How to complete this task:
I need the lines from the one holding "Task: Open the Action menu" to the last line of the data below repeated exactly, both included, without pictures.

Working data:
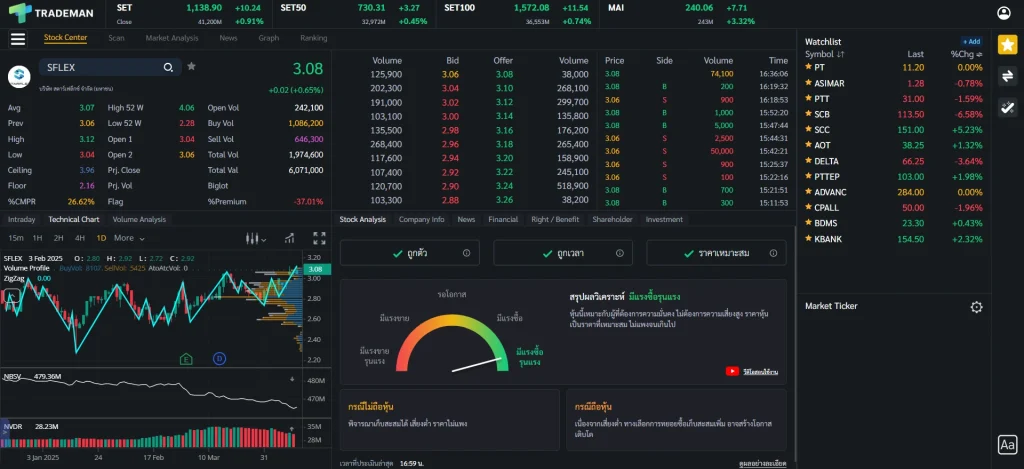1024x469 pixels.
Task: Favorite SFLEX with the star beside search
Action: click(191, 67)
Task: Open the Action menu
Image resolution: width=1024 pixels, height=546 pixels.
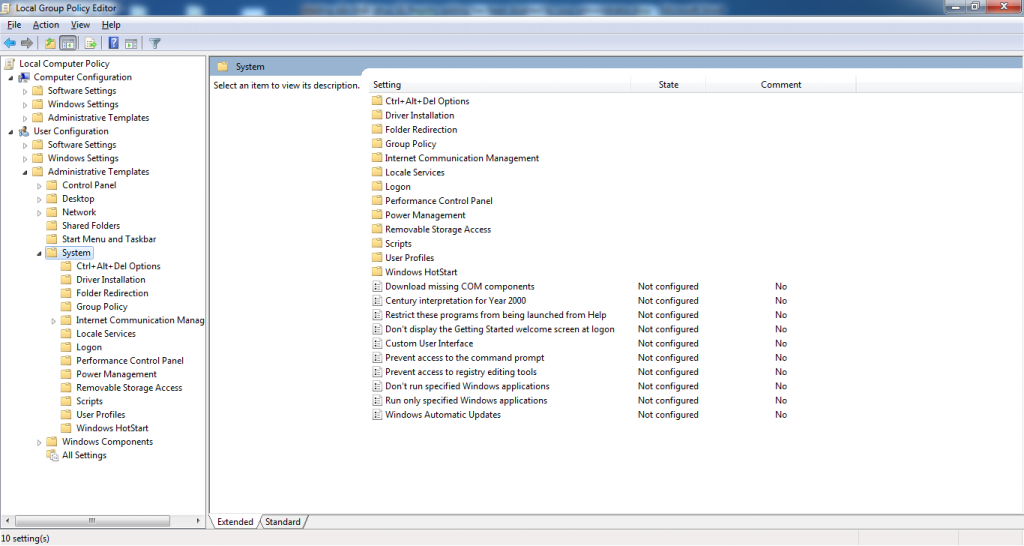Action: (x=45, y=24)
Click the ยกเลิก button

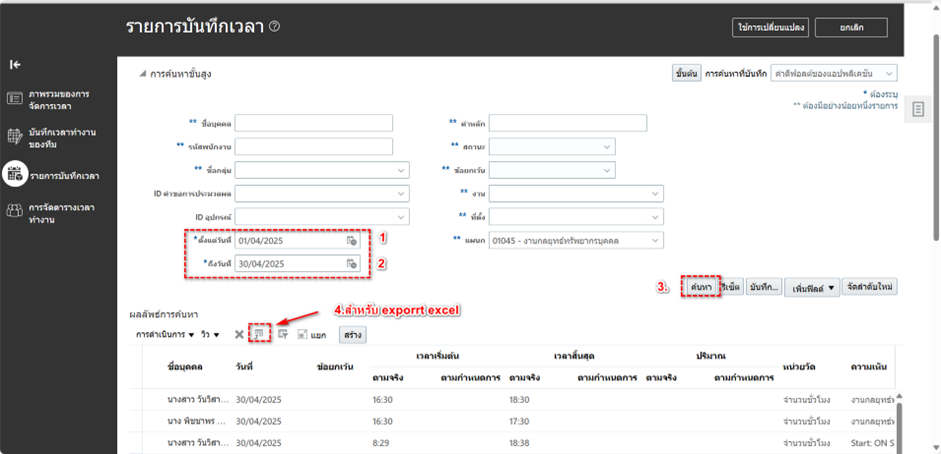[x=851, y=27]
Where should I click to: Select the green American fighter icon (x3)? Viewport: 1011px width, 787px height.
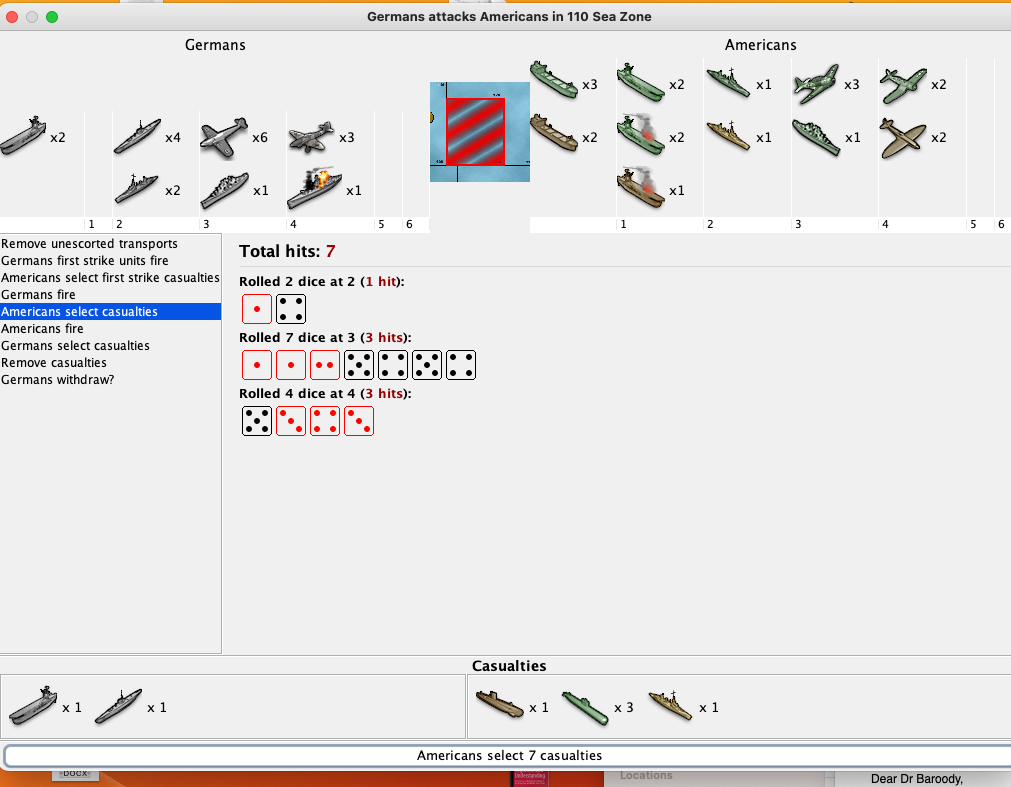coord(815,85)
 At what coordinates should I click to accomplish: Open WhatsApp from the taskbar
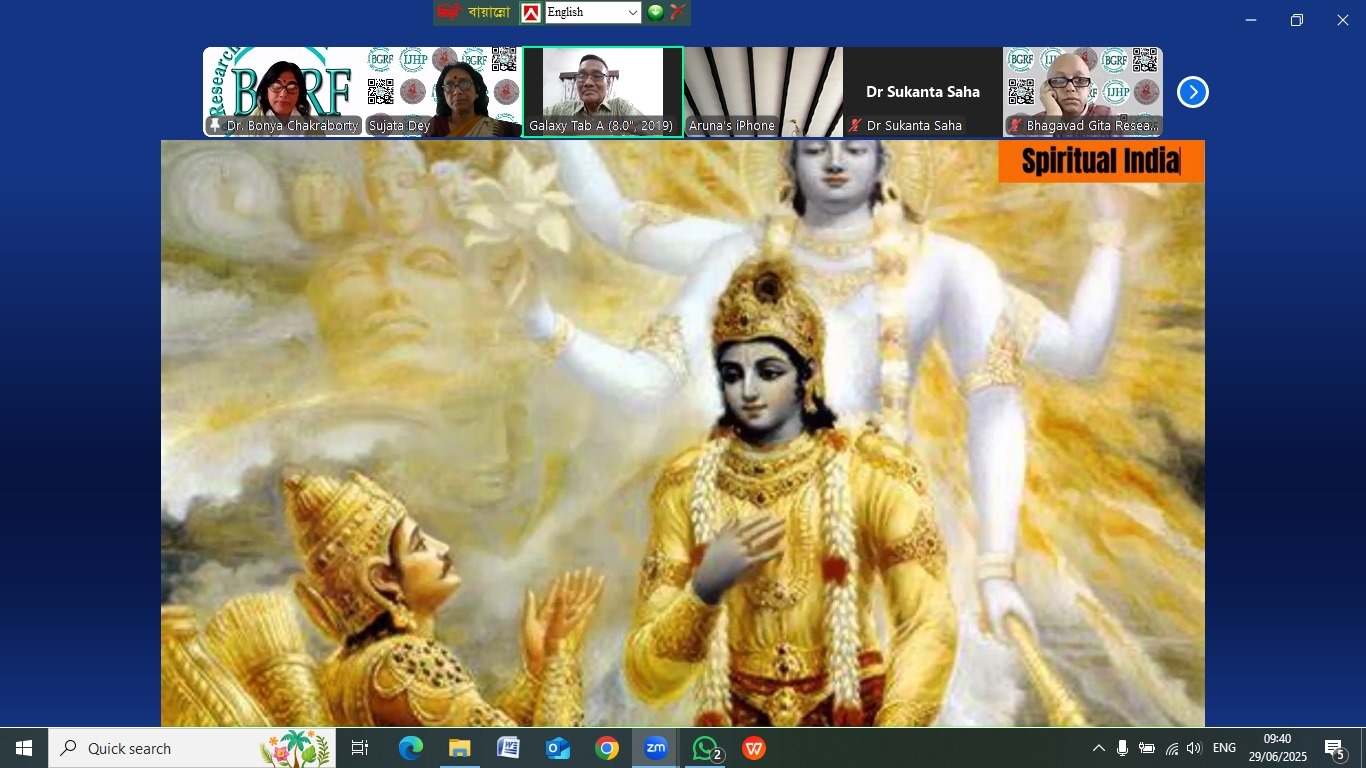click(706, 748)
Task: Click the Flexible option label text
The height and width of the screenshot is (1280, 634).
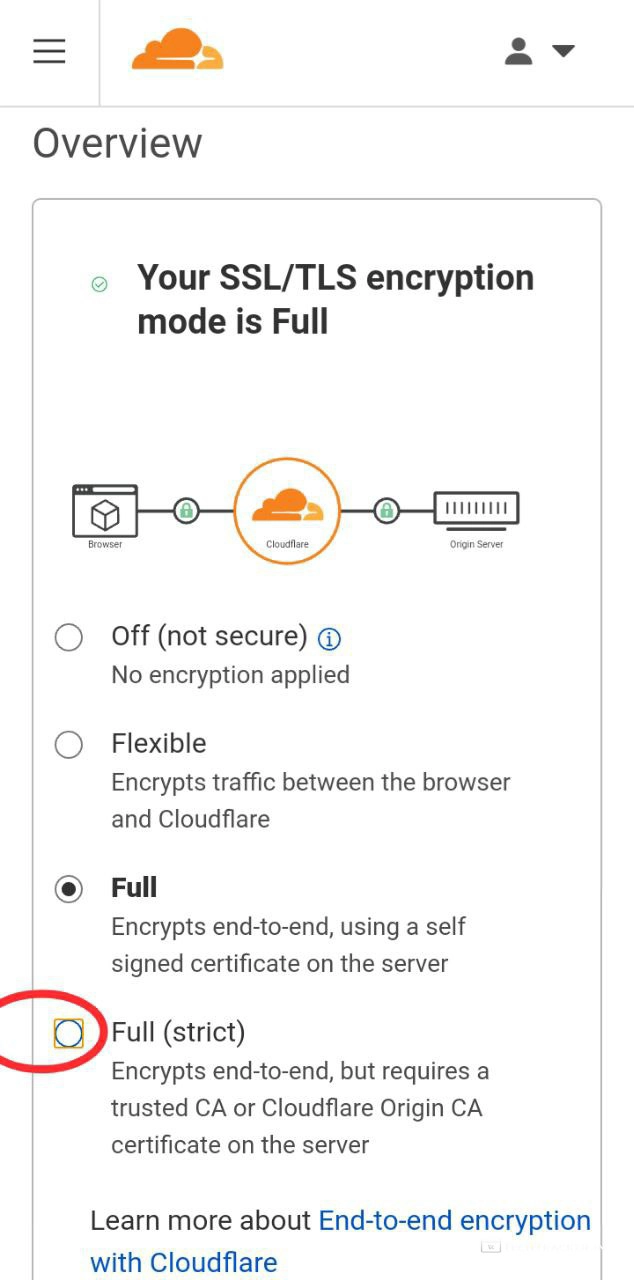Action: (x=159, y=743)
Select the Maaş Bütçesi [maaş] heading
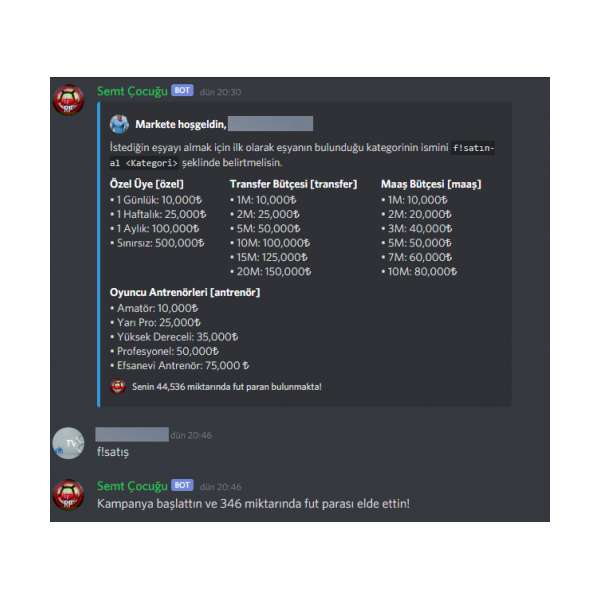The height and width of the screenshot is (600, 600). tap(431, 184)
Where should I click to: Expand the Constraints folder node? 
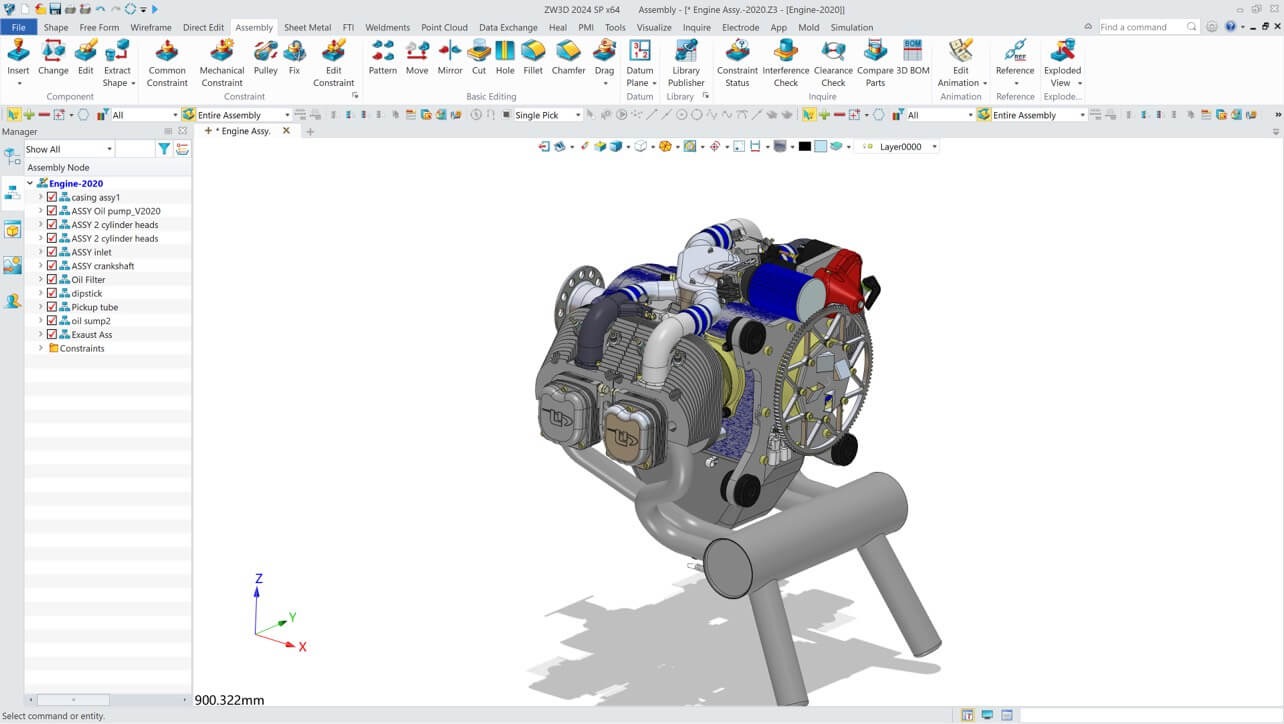41,348
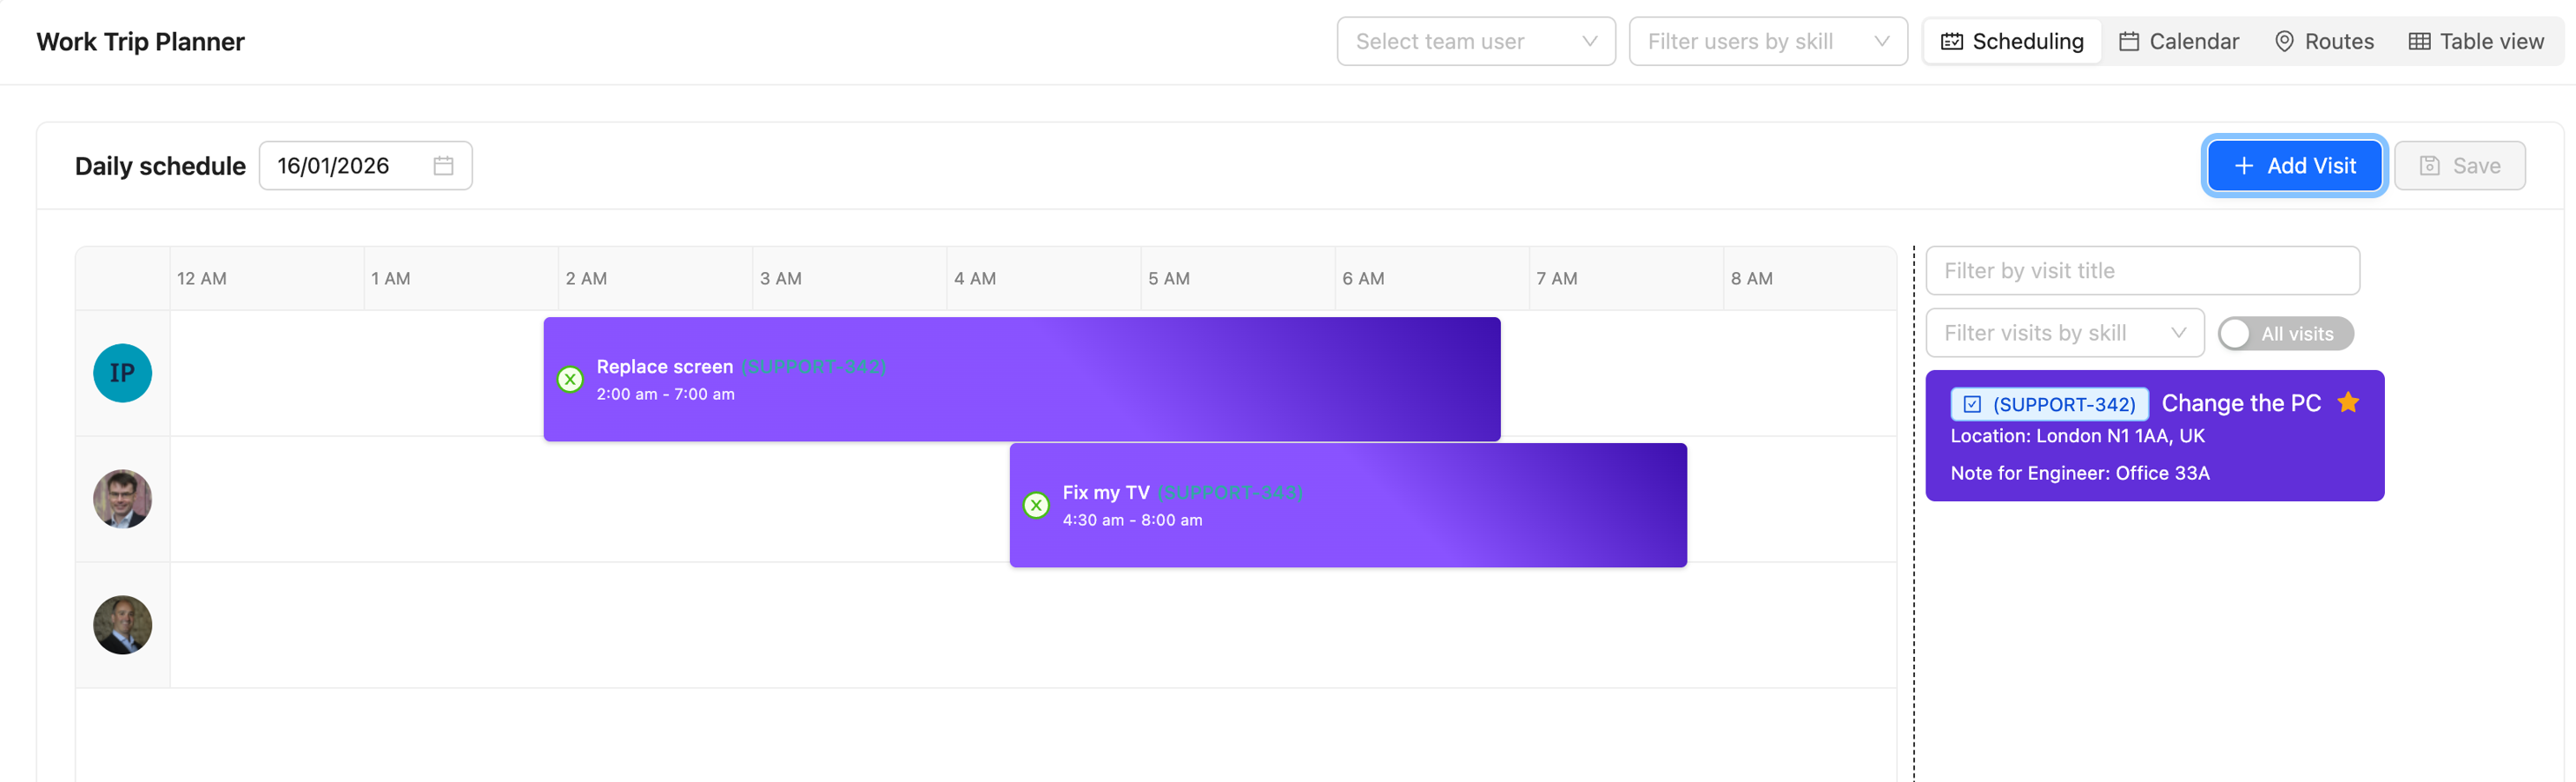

Task response:
Task: Open the Action menu
Image resolution: width=1024 pixels, height=546 pixels.
Action: (x=45, y=24)
Click the ยกเลิก button

[x=851, y=27]
Where should I click to: Select the green American fighter icon (x3)? Viewport: 1011px width, 787px height.
coord(815,85)
 At what coordinates should I click to accomplish: Open WhatsApp from the taskbar
click(706, 748)
Task: Click the Flexible option label text
The height and width of the screenshot is (1280, 634).
Action: (x=159, y=743)
Select the Maaş Bütçesi [maaş] heading
The height and width of the screenshot is (600, 600). tap(431, 184)
Where should I click to: Expand the Constraints folder node? 
41,348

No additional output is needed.